Disaster Recovery

Disaster recovery (DR) is the set of policies, tools, and procedures for restoring a system after a catastrophic failure — data center outage, region-wide cloud failure, data corruption, or a severe security breach. The goal is to resume operations within acceptable time and data-loss limits.

Every system needs a DR plan proportional to the cost of downtime. For some businesses, an hour of downtime is an inconvenience. For others, it's millions in lost revenue and regulatory penalties.

RPO & RTO

The two metrics that define every DR plan:

RPO (Recovery Point Objective)

The maximum acceptable amount of data loss, measured in time.

RPO = 0: No data loss. Requires synchronous replication.
RPO = 1 hour: Can lose up to 1 hour of data. Hourly backups are sufficient.
RPO = 24 hours: Daily backups are sufficient.

RTO (Recovery Time Objective)

The maximum acceptable downtime, measured from the moment of failure to full service restoration.

RTO = 0 (near-zero): Automatic failover to a hot standby. Seconds of downtime.
RTO = 1 hour: Manual failover to a warm standby, plus validation.
RTO = 24 hours: Restore from backups, rebuild infrastructure.

The Cost Trade-Off

Lower RPO and RTO cost more. Zero data loss and zero downtime require synchronous replication to a hot standby in a separate region — expensive infrastructure and complex operations.

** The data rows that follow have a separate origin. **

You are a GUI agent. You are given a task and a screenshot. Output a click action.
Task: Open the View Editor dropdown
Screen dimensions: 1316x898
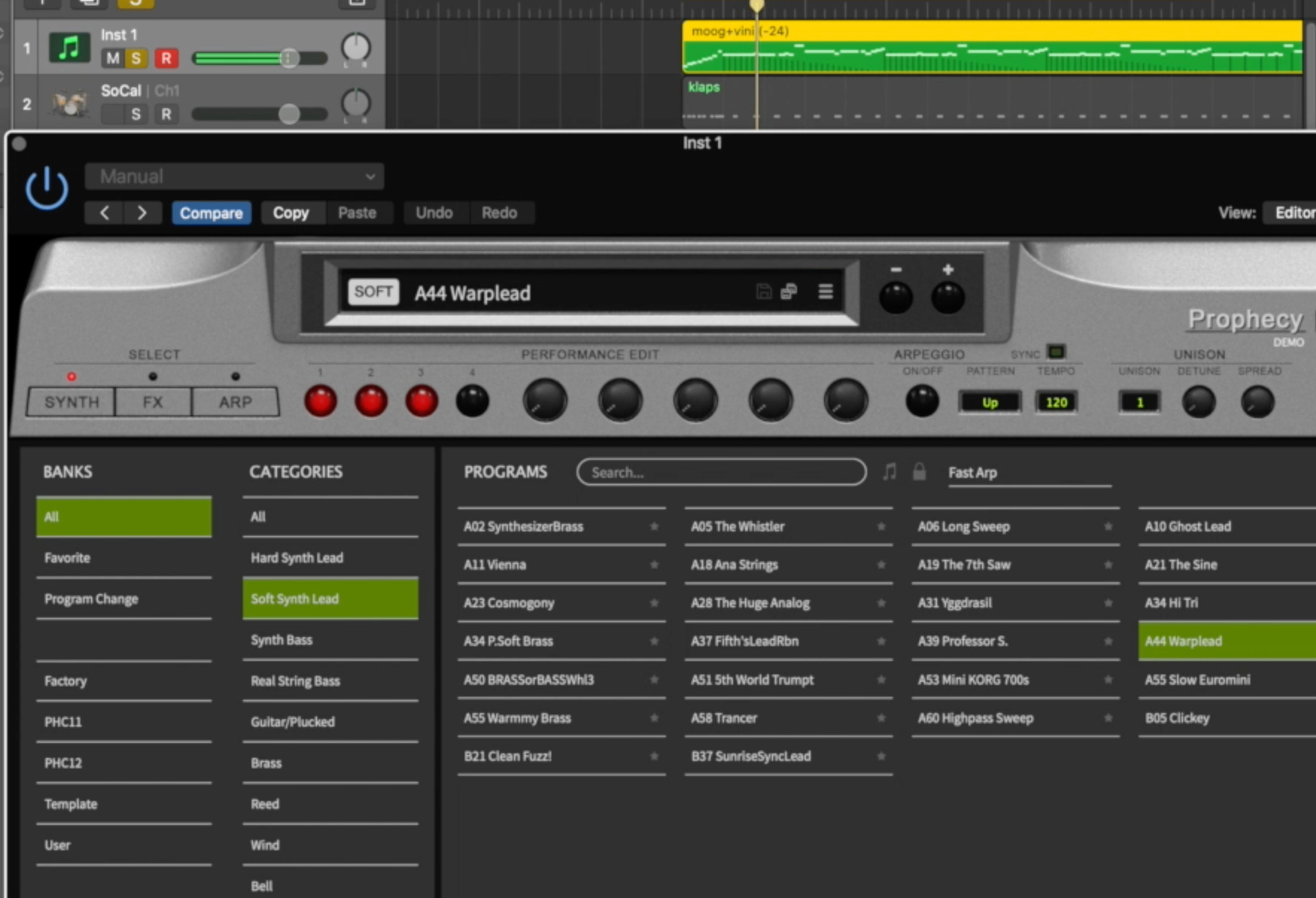1293,213
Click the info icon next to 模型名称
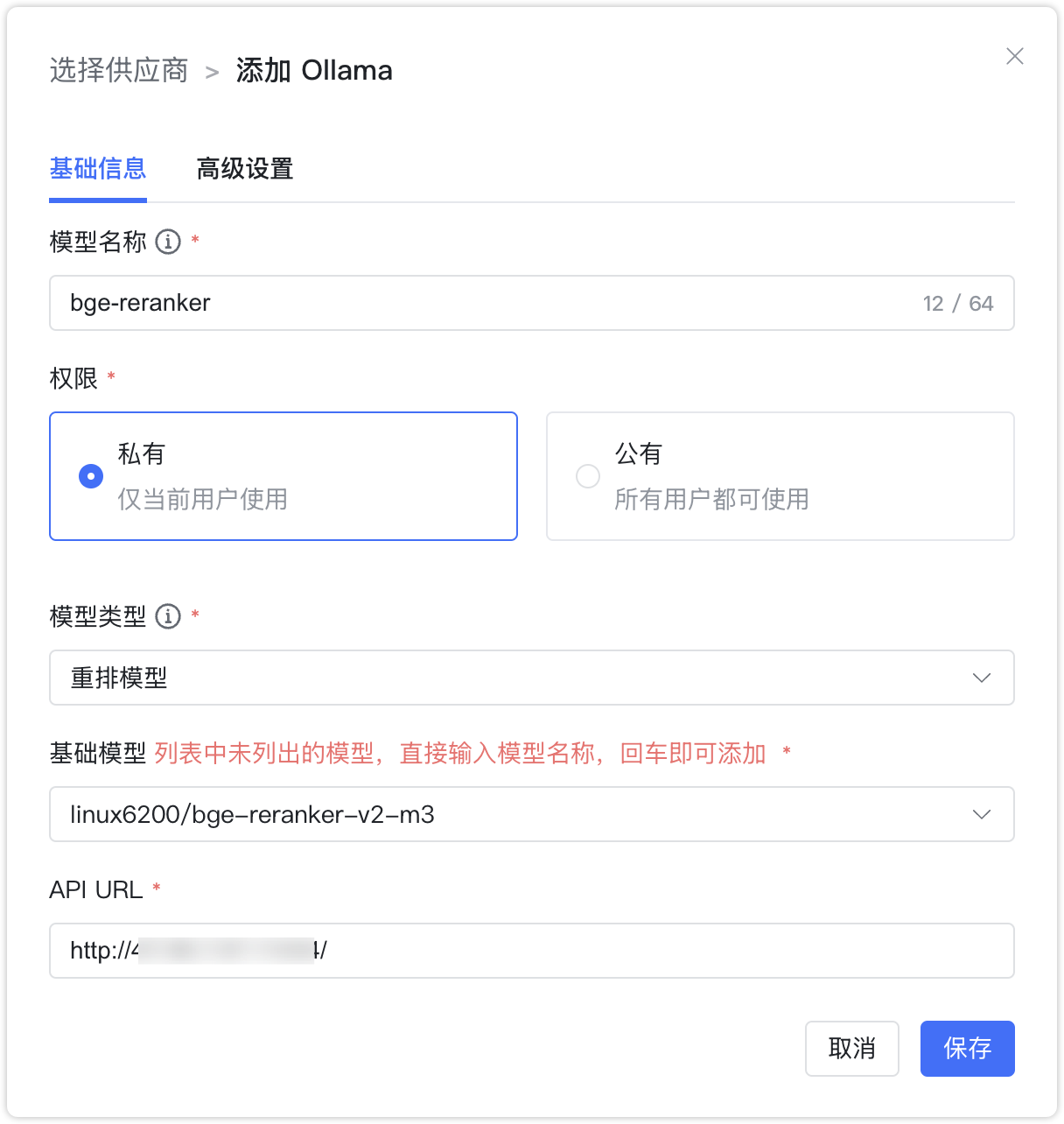1064x1124 pixels. click(168, 242)
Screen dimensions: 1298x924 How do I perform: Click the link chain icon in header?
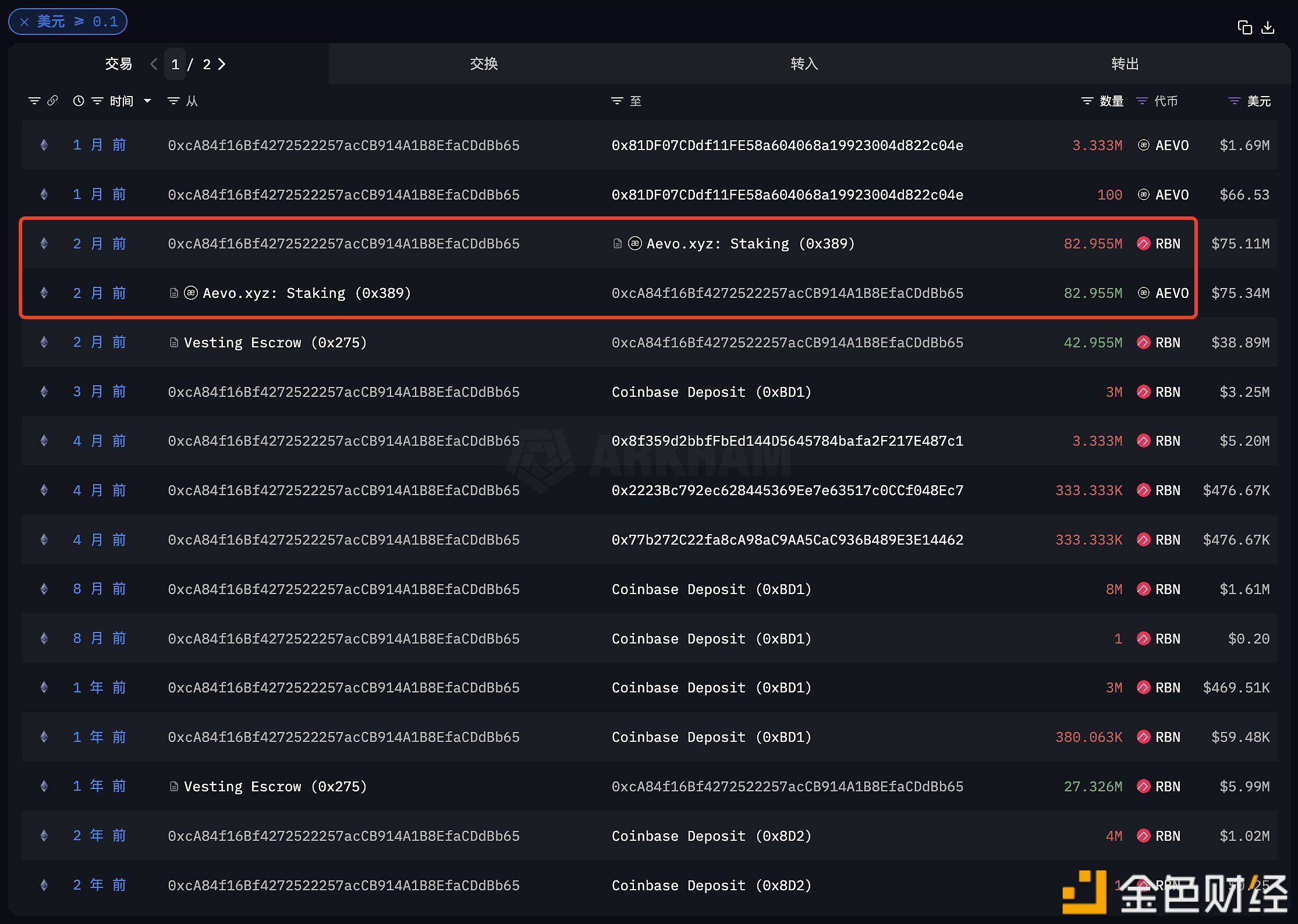click(x=52, y=101)
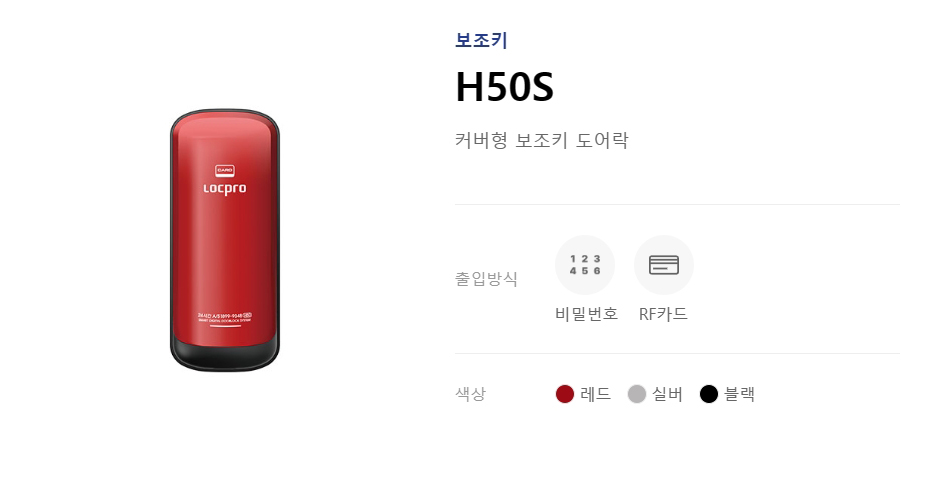Select the red color swatch
This screenshot has height=480, width=950.
(565, 394)
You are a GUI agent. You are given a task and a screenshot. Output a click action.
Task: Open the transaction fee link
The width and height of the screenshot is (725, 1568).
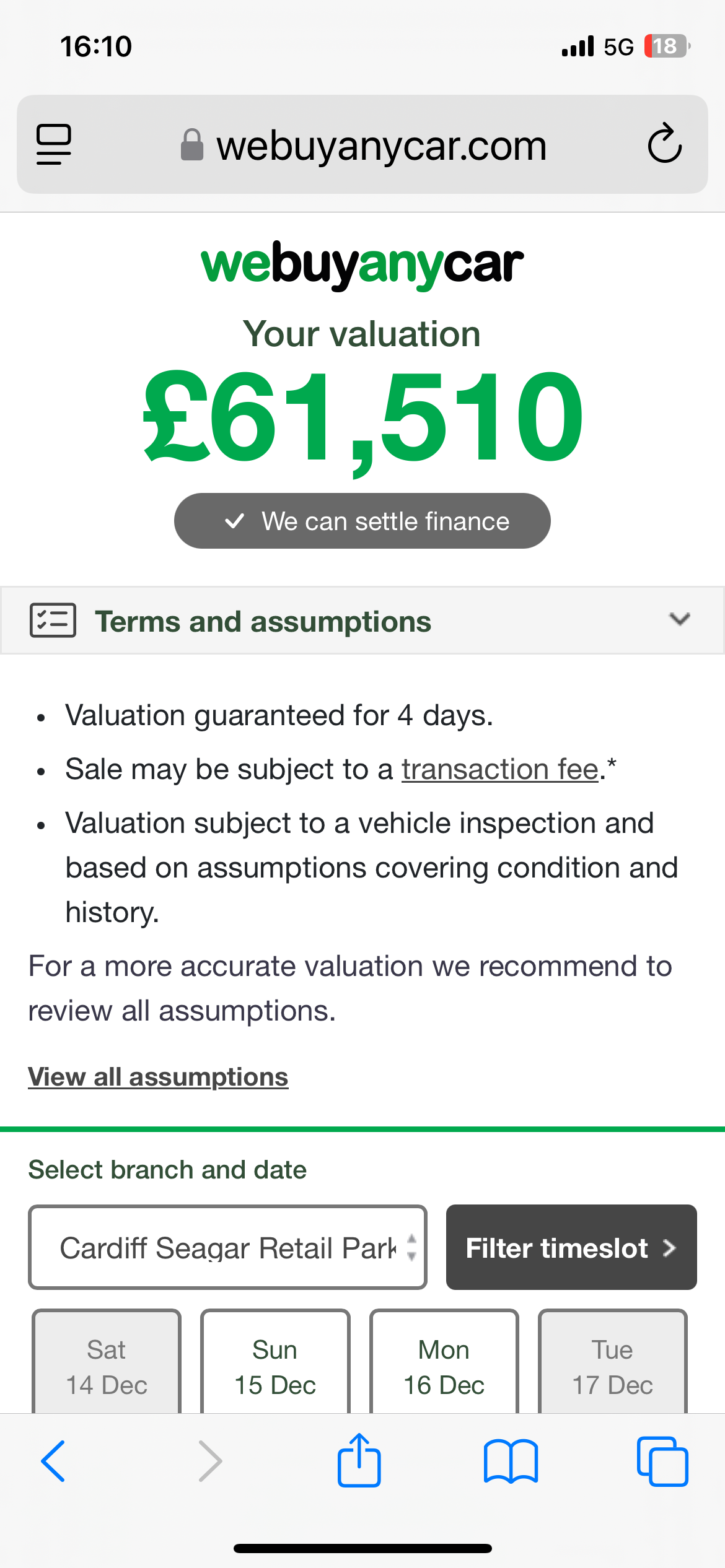click(x=499, y=770)
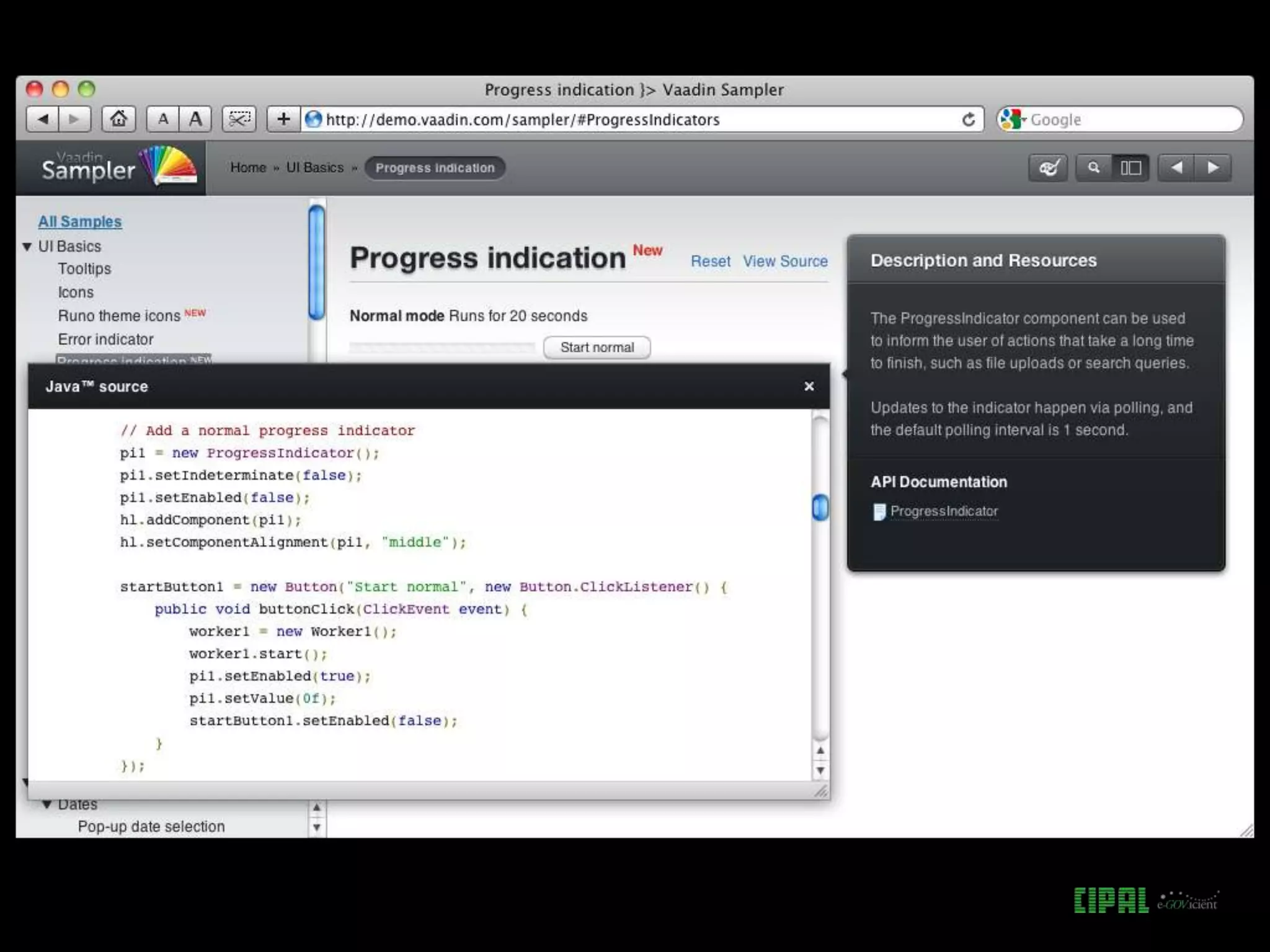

RPO/RTO         Approach                      Relative cost
24h / 24h       Daily backups to S3           $
4h / 4h         Frequent backups + warm DR    $$
1h / 1h         Continuous replication + warm  $$$
~0 / ~0         Multi-region active-active     $$$$

Choose RPO and RTO based on business impact. Not every system needs active-active multi-region.

Backup Strategies

Full Backups

Copy the entire dataset. Simple to restore but large and slow to create.

Monday: Full backup (100 GB)
Tuesday: Full backup (101 GB)
Wednesday: Full backup (102 GB)

Storage cost: ~300 GB for 3 days of backups

Incremental Backups

After the initial full backup, only back up the data that changed since the last backup (full or incremental).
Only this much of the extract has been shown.